Tak jauh dari mereka ternyata Nola dan Ibra mendengar percakapan mereka.

"Anjir, Bunga ternyata jahat ya," kata Nola yang masih tak percaya. Mereka seolah-olah tertipu dengan wajah cantik milik gadis tersebut.

"Kita harus bilangin ke Bastian, gue takut Bunga manfaatin rasa cinta Bastian pada hal-hal yang merugikan Bastian." Ibra memegang bahu Nola yang mengangguk setuju.

Baru ingin keluar dari persembunyian mereka, Bunga terlihat mendekati Bastian.

"Bastian!" Bunga berlari kecil menghampiri Bastian. Gadis itu membersihkan wajah Bastian dengan tisu yang berada di saku baju seragamnya.

Sudah bisa ditebak Bastian tampak begitu tersipu malu.

Karena merasa bukan waktu yang tepat Nola dan Ibra membiarkan Bastian dan Bunga berjalan menjauh.

***

Jam sekolah berjalan seperti biasanya, namun saat istirahat kedua, sekolah dihebohkan oleh berita yang begitu mengejutkan para warga sekolah.

Berita itu berjalan begitu cepat membuat siswa-siswi berbisik-bisik saat remaja yang dituju itu lewat di hadapan mereka.
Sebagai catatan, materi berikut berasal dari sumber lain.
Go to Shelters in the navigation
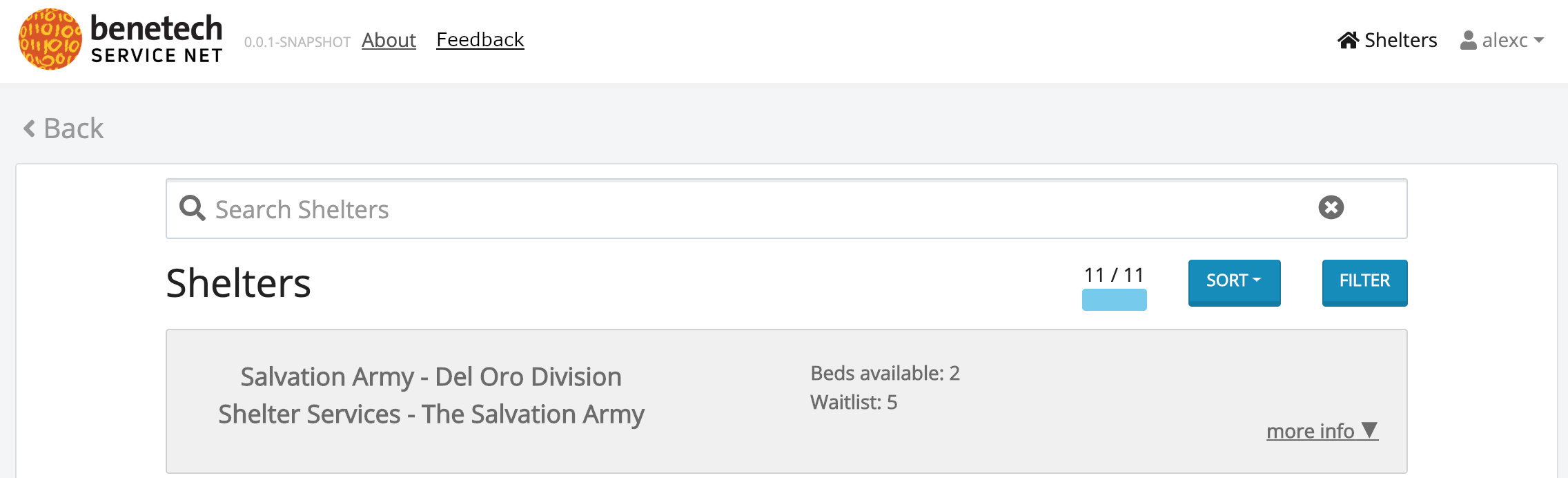This screenshot has height=478, width=1568. 1400,40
"Oh, jadi ini yang buat lo jadi juara tiap tahun," ucap salah satu murid yang menahan langkah kaki remaja itu untuk menuju ruang guru.
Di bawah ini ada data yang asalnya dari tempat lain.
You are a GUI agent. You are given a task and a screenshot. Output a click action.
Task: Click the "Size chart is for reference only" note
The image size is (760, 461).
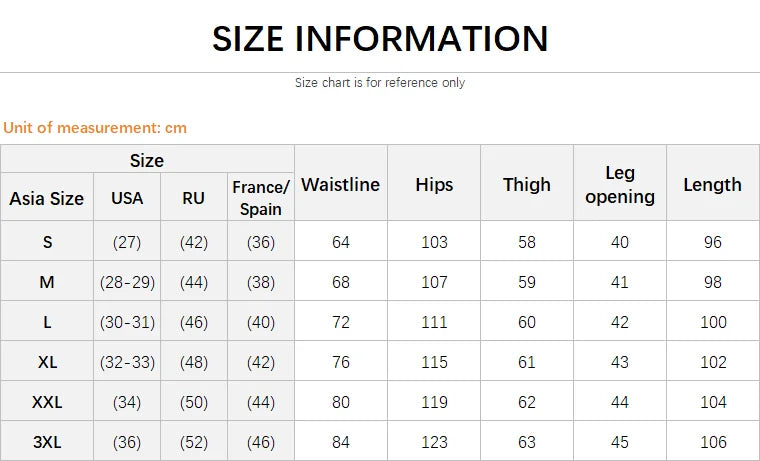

"Gue nggak nyangka lo bisa gini," ucap Ayna yang berdiri di ambang pintu menatap punggung remaja yang dimaksud tersebut adalah Anggara.
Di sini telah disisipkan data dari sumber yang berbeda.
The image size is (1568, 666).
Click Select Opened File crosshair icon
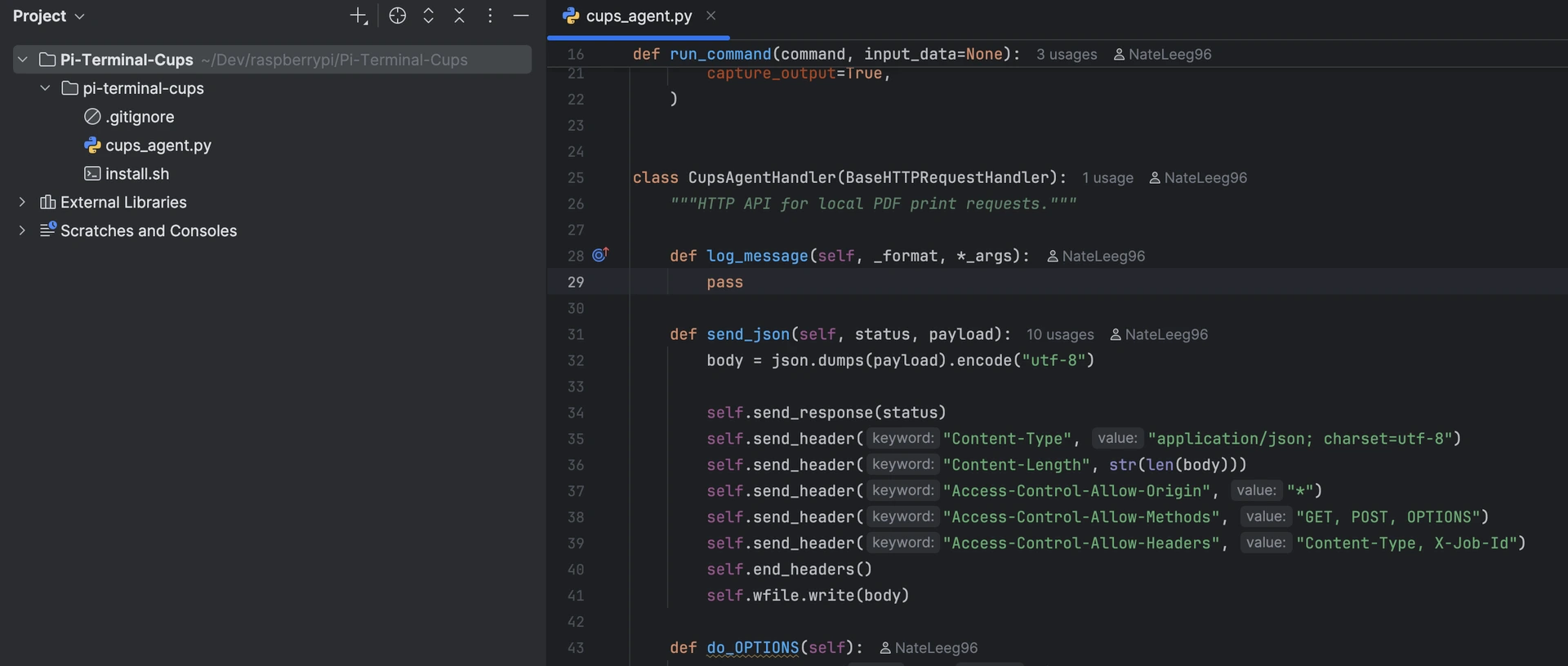[398, 16]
Anggara hanya terdiam, menahan amarah dalam kepala tangannya. Siswa yang dilewati meneriakinya dengan keras. Wibawa yang sejak lama Anggara pertahanankan kini hancur begitu saja dalam sehari. Anggara mempercepat langkahnya, dia tak peduli menabrak siapa saja yang ada di hadapannya.

April mengambil ponsel di tangan Ayna. Disana ada sebuah postingan diakun sekolah yang menuliskan bahwa ayah Anggara yang merupakan salah satu guru di sekolah ini bertindak curang dengan mengambil setiap kunci jawaban untuk kepentingan pribadi. Beberapa foto Anggara dan ayahnya juga terpampang jelas di sana.

"Pantas saja Anggara yang pintar selalu menolak untuk mengikuti lomba antar sekolah karena alasan yang seharusnya kita semua bisa tebak. Tapi karena rasa percaya kita semua tertipu," kata Gio salah satu murid yang sekelas dengan Ayna.

Ayna hanya bisa terdiam namun juga merasa kasihan. Bagaimana keadaan Anggara saat ini? Padahal sebentar lagi ujian kelulusan.